[Data for review]
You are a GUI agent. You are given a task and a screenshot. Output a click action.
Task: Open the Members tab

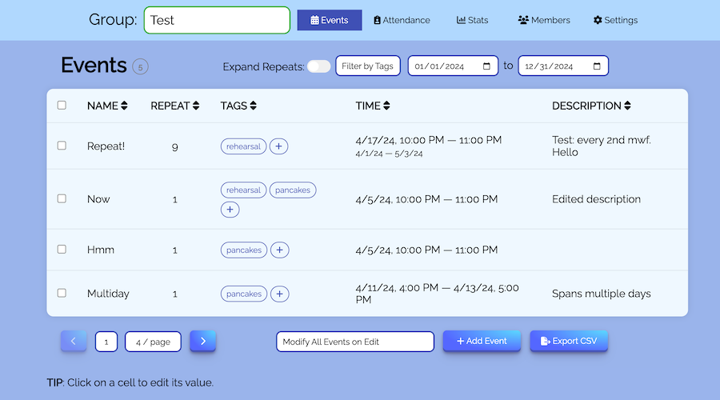coord(544,20)
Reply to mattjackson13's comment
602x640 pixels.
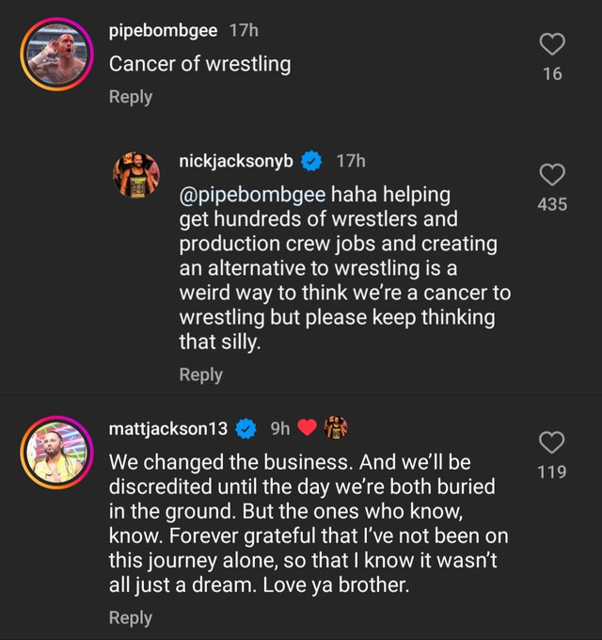coord(131,617)
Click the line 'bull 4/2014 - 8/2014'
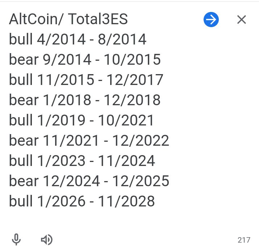 [78, 39]
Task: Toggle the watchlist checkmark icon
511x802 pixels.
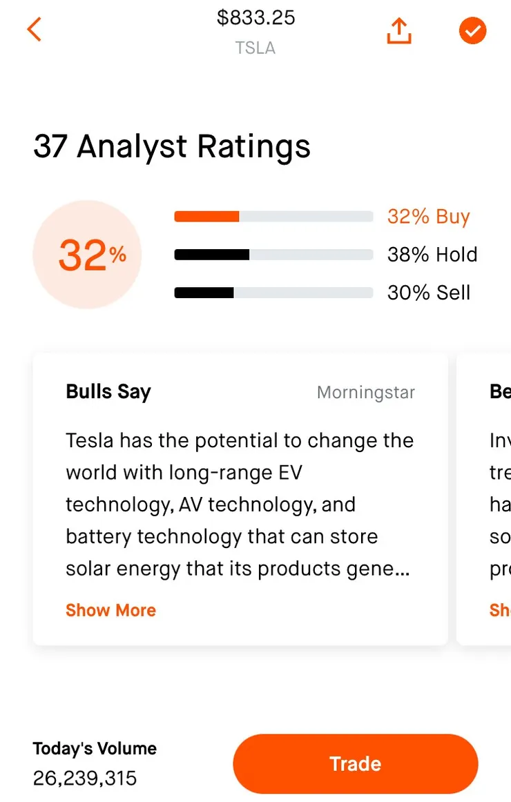Action: point(473,31)
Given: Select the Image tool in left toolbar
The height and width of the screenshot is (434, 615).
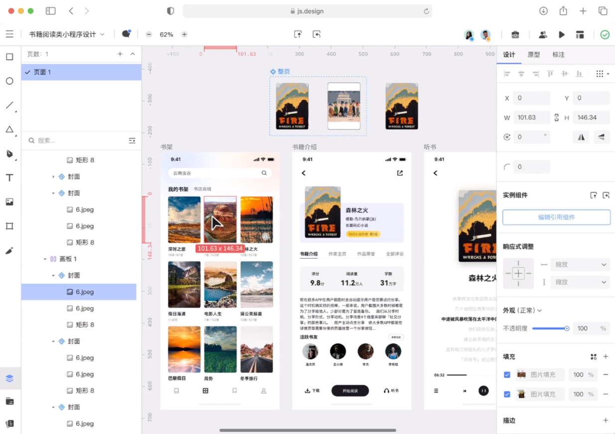Looking at the screenshot, I should 9,202.
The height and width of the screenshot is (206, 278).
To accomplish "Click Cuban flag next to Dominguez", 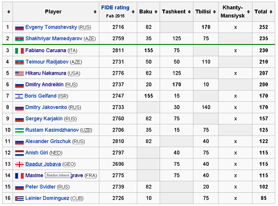I will pyautogui.click(x=19, y=199).
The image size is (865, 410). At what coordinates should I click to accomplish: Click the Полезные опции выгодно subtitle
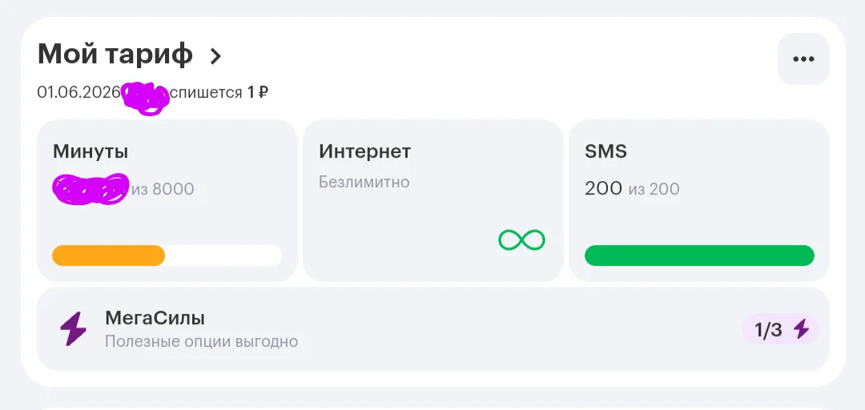201,342
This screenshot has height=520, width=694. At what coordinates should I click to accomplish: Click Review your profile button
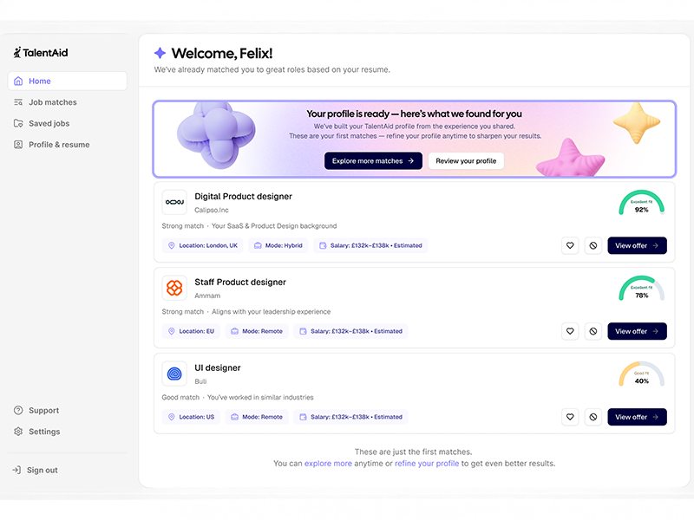click(x=466, y=161)
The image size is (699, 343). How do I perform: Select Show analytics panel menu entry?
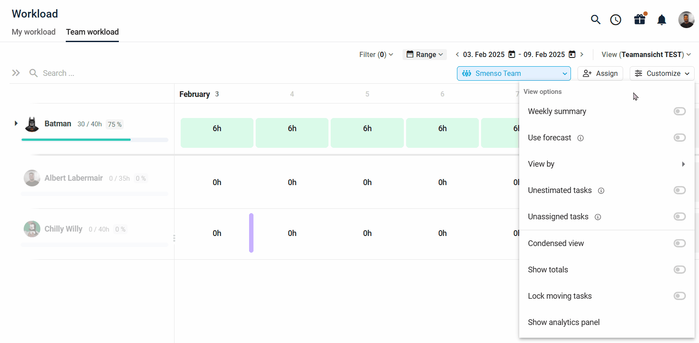click(x=563, y=322)
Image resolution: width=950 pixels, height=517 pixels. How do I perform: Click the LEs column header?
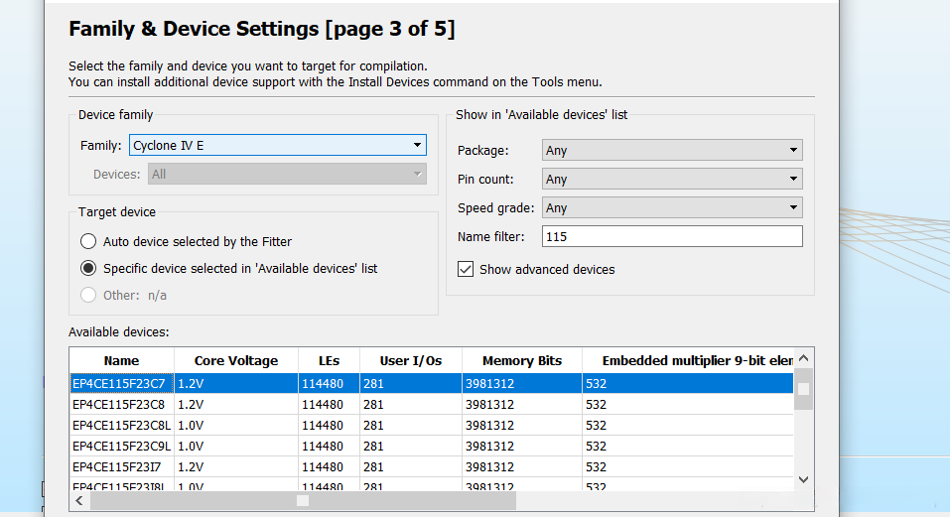(329, 361)
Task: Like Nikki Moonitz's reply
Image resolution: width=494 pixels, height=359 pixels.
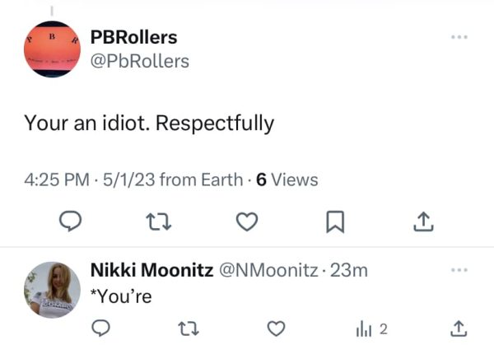Action: [x=277, y=329]
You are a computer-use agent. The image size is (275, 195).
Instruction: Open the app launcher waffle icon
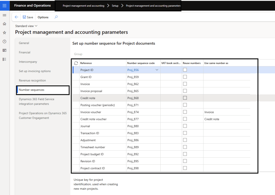coord(5,5)
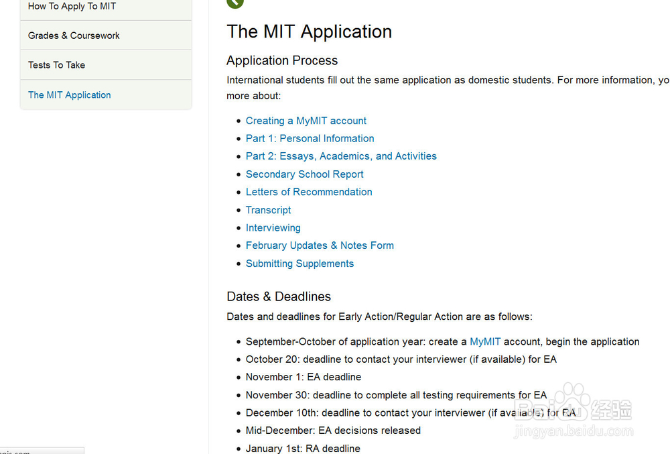This screenshot has height=454, width=670.
Task: Open How To Apply To MIT sidebar item
Action: tap(72, 7)
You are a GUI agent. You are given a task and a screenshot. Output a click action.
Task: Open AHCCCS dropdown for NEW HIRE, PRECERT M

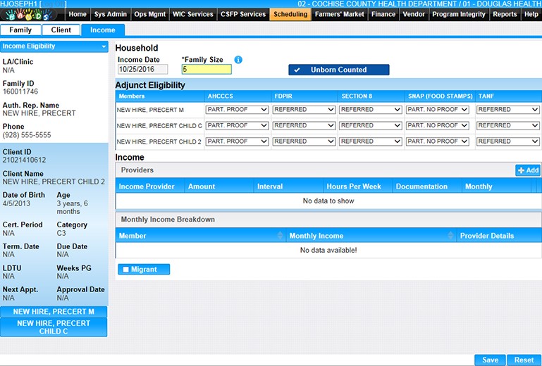click(237, 110)

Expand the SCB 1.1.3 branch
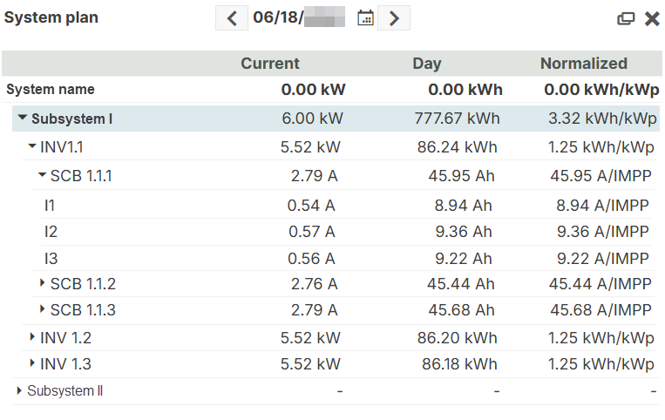(x=43, y=310)
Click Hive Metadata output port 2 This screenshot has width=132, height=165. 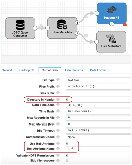77,33
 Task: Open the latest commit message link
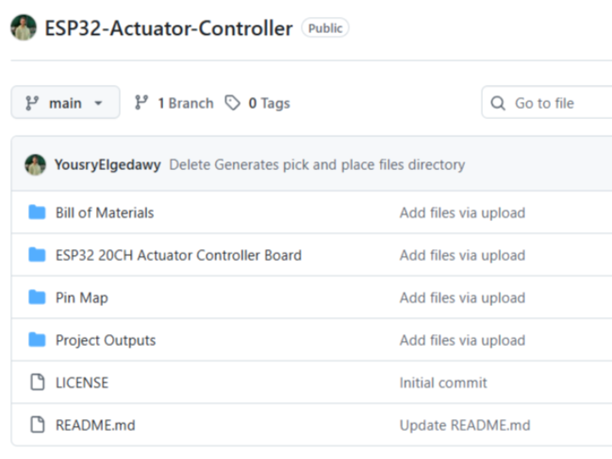pyautogui.click(x=316, y=165)
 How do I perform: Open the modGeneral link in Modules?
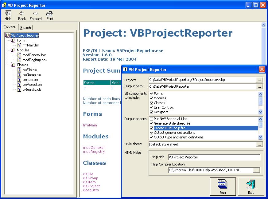pos(94,148)

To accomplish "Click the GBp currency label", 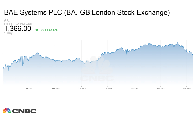I will click(7, 21).
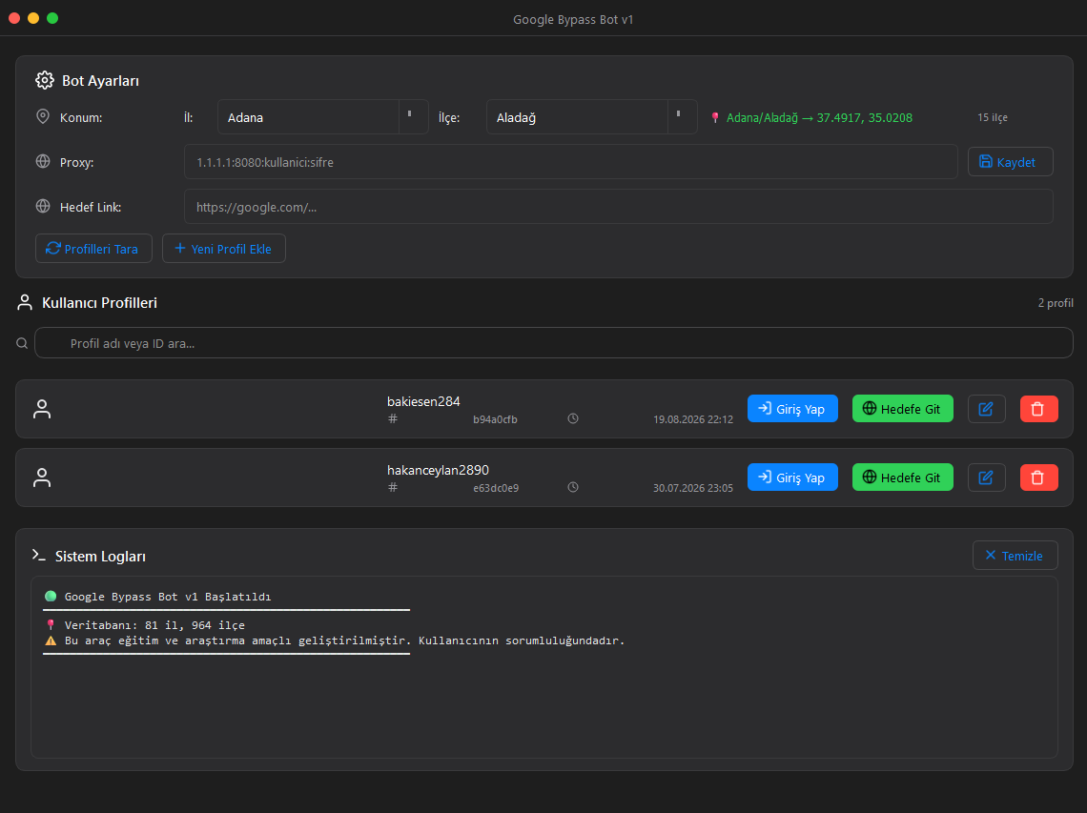This screenshot has width=1087, height=813.
Task: Clear logs with the Temizle button
Action: 1015,555
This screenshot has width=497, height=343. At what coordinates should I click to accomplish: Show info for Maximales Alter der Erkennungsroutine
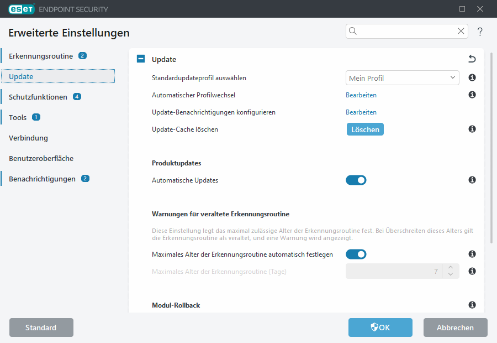point(472,271)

[Goal of the exercise]
Restate word for word, and only, the lines from the line that contains "This screenshot has width=497, height=343." through the end of the data, both included; pictures are not part of the copy.

[Output of the exercise]
This screenshot has width=497, height=343. At what coordinates should I click to accomplish: Show info for Maximales Alter der Erkennungsroutine
point(472,271)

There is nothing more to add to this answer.